Eines der größten Probleme der Welt ist, dass die Dinge nicht dort sind, wo sie hingehören. Nehmen wir den Winter. Im Winter ist es kalt. Der Mensch hätte es gern warm, er müsste sich dringend mal die Sonne auf den Pelz scheinen lassen; das geht aber nicht, weil Kälte herrscht. Ausgerechnet dann, wenn wir am dringendsten Wärme bräuchten, im Winter nämlich, herrscht Kälte! Das ist absurd.

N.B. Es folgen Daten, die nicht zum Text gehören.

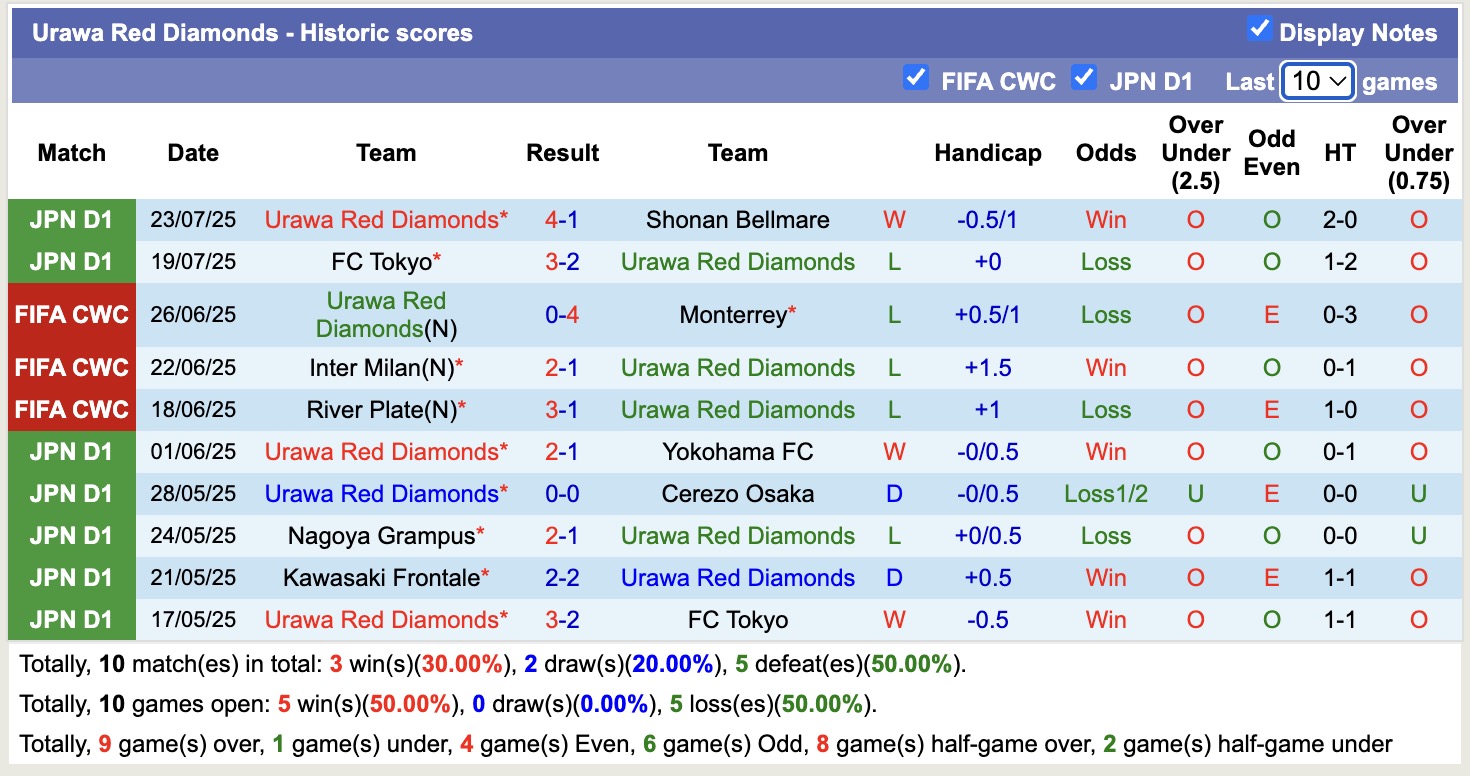Click the Date column header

Was tut der Mensch? Er heizt. Womit heizt er? Beispielsweise mit Öl. Woher kommt das Öl? Es kommt aus Ländern des Südens, dem Emirat Katar etwa, einer Gegend, in der so erbarmungslose Hitze herrscht, dass Heizen mit Öl Selbstmord wäre, man würde im eigenen Schweiß verkochen. Die Hitze im Emirat Katar ist so groß, dass man dort vor allem im Sommer nicht Fußball spielen kann, was insofern ein Problem ist, als Katar im Sommer des Jahres 2022 Veranstalter der Fußball-Weltmeisterschaft sein soll.

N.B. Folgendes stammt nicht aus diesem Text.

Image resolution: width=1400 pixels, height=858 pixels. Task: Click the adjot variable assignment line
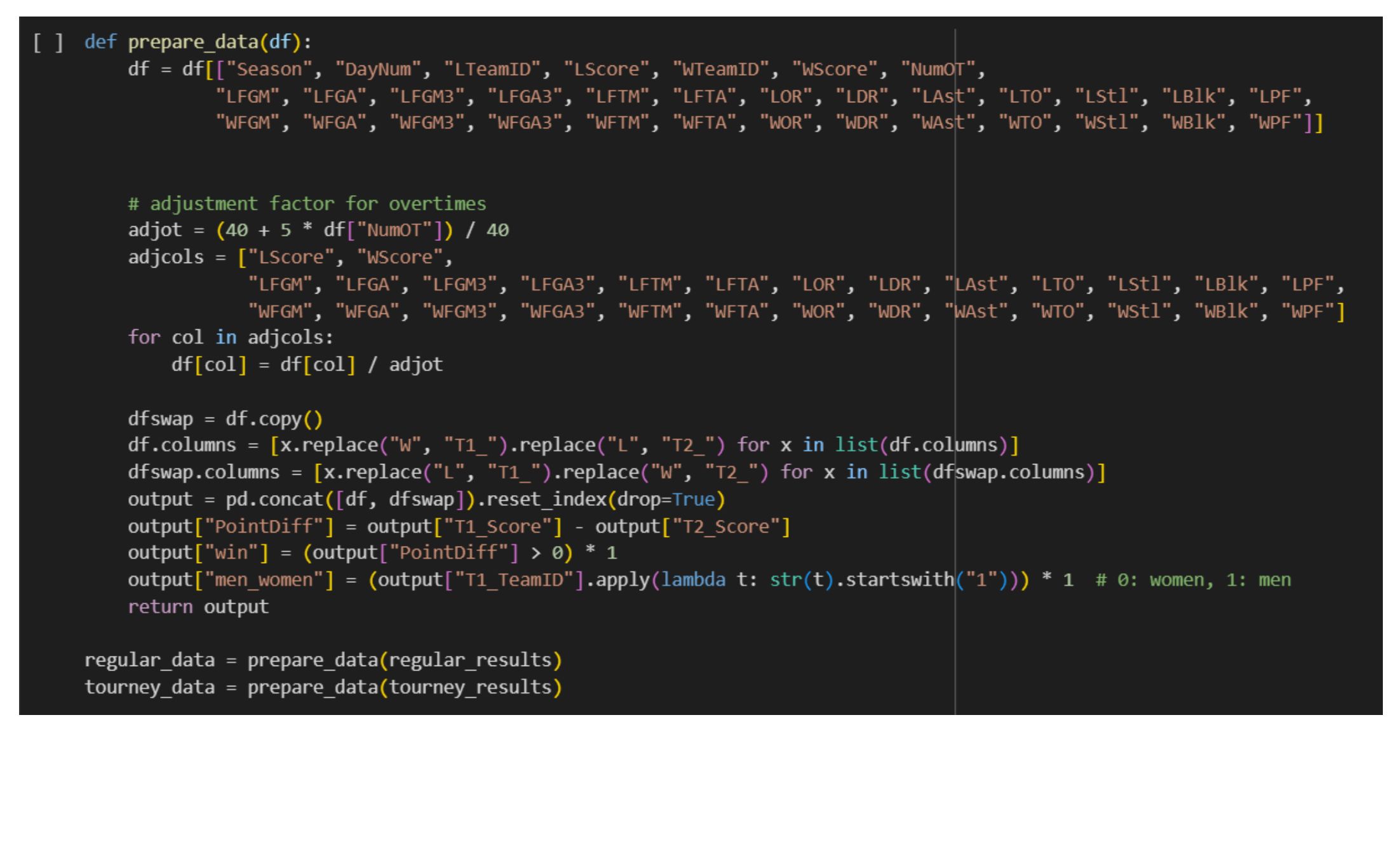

Als den Fußball-Weltverband die bestürzende Nachricht ereilte, dass es in Katar zu heiß zum Fußballspielen ist, war es zu spät: Die WM war bereits dorthin vergeben. Ganz ähnlich war es ja übrigens mit den Olympischen Winterspielen 2014, die in Sotschi abgehalten werden sollen. Zwar sprach sich irgendwann im Olympischen Komitee herum, Sotschi sei ein Badeort am Schwarzen Meer, der auf dem gleichen Breitengrad wie Nizza liege, einer Stadt, die, wie man hört, nicht zu den Zentren des Wintersports gehört. Aber da war die Entscheidung schon für Sotschi gefallen, was zur Folge hat, dass in diesen Tagen 450 000 Kubikmeter Schnee in höheren Lagen des Kaukasus unter großen Planen eingebunkert werden, als Vorrat für 2014, damit dann im milden Schwarzmeerfrühling Winterspiele stattfinden können.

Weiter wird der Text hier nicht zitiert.